The Second Meeting
By Izzy

By the time she met with Anakin for the second time since she’d learned she was pregnant, Padmé’s belly was so swollen it was an indication of the babies’ connection to the Force and the aid they were giving to her through it that she wasn’t having any trouble walking.

She’d had trouble getting here alone. She’d slipped out the last time, then returned to find her entire family waiting to confront her. Whatever they hadn’t already gotten out of her after Ryoo and Pooja had seen Anakin’s message had come out that night. They’d seen her leaving today and at first had insisted on coming with her. She’d finally begged them not to until they had backed off. She still wasn’t sure if either of her nieces weren’t following her. She ended up walking around the village twice in an attempt to lose them if they were.

At last she walked a little beyond her village, and sensed his presence before he materialized beside her and they were in a tight embrace, the heat from his body warming hers in the cold night. “I’ve missed you, Padmé,” he whispered into her hair.

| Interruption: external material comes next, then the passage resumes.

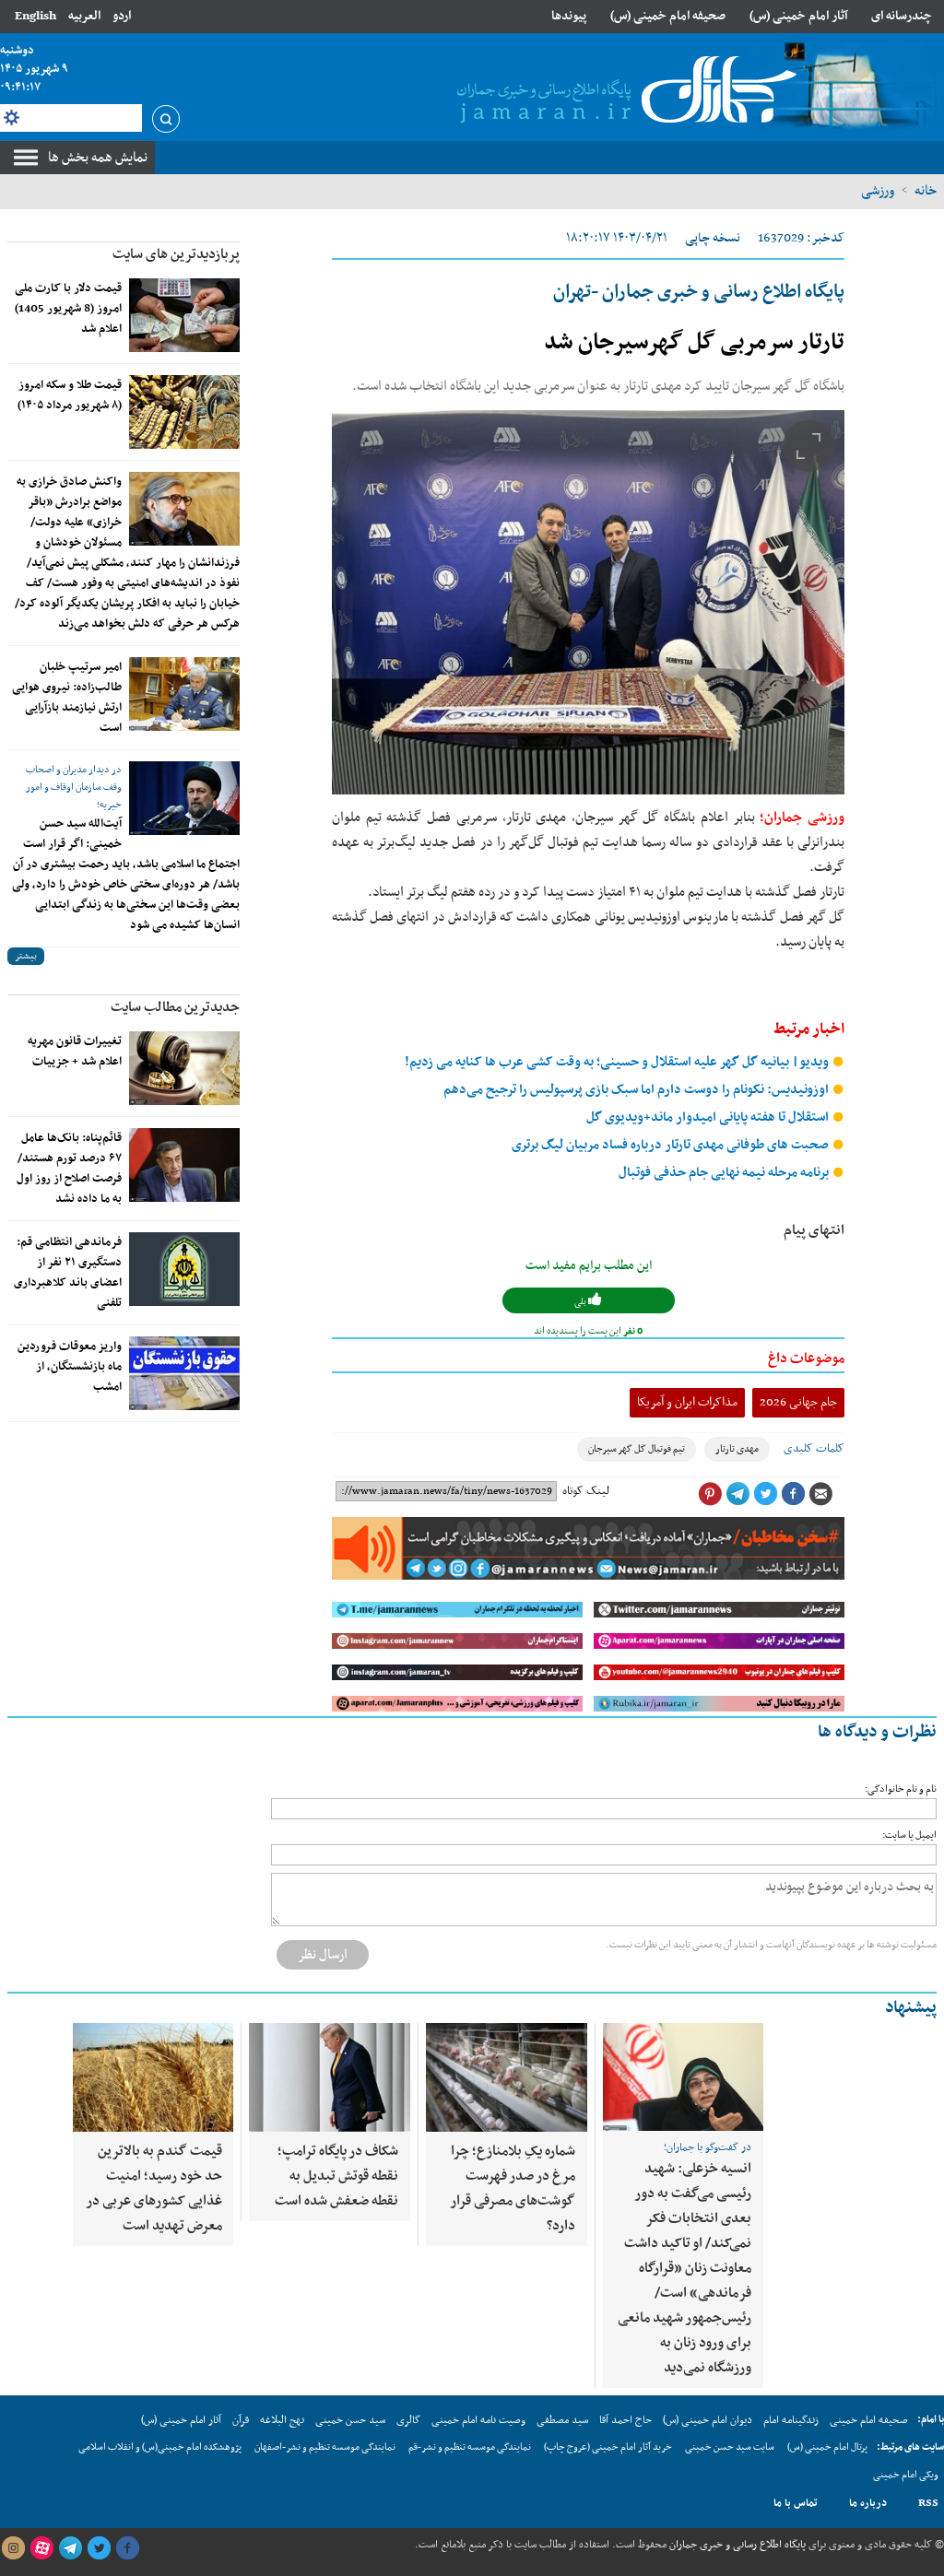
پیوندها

She wanted to say that she’d missed him too. But she could only think about all the questions of why, why he had to stay away for so long. She would never dare ask them, and she didn’t even need to; it wasn’t as if she didn’t understand. But they lingered in her mind and held her tongue.

“Feels like we’ve been apart for a lifetime,” Anakin continued, then kissed her neck, then her mouth, and that sent tremors up and down her back, and if he wanted her, here in the darkness of the woodland, she thought he would have her-until she heard a rustle too loud to be an animal in the bushes behind her.

Anakin heard it too. A moment later he was down in the bushes, lightsaber blade out and placed on the throat of a frightened Pooja.

“Ani, Ani stop it! That’s my niece! Oh Pooja, I told you not to follow me!”

Anakin hastily deactivated his weapon and retreated, allowing Pooja to scramble to her feet. Glancing between the two of them, she looked frightened, but also angry.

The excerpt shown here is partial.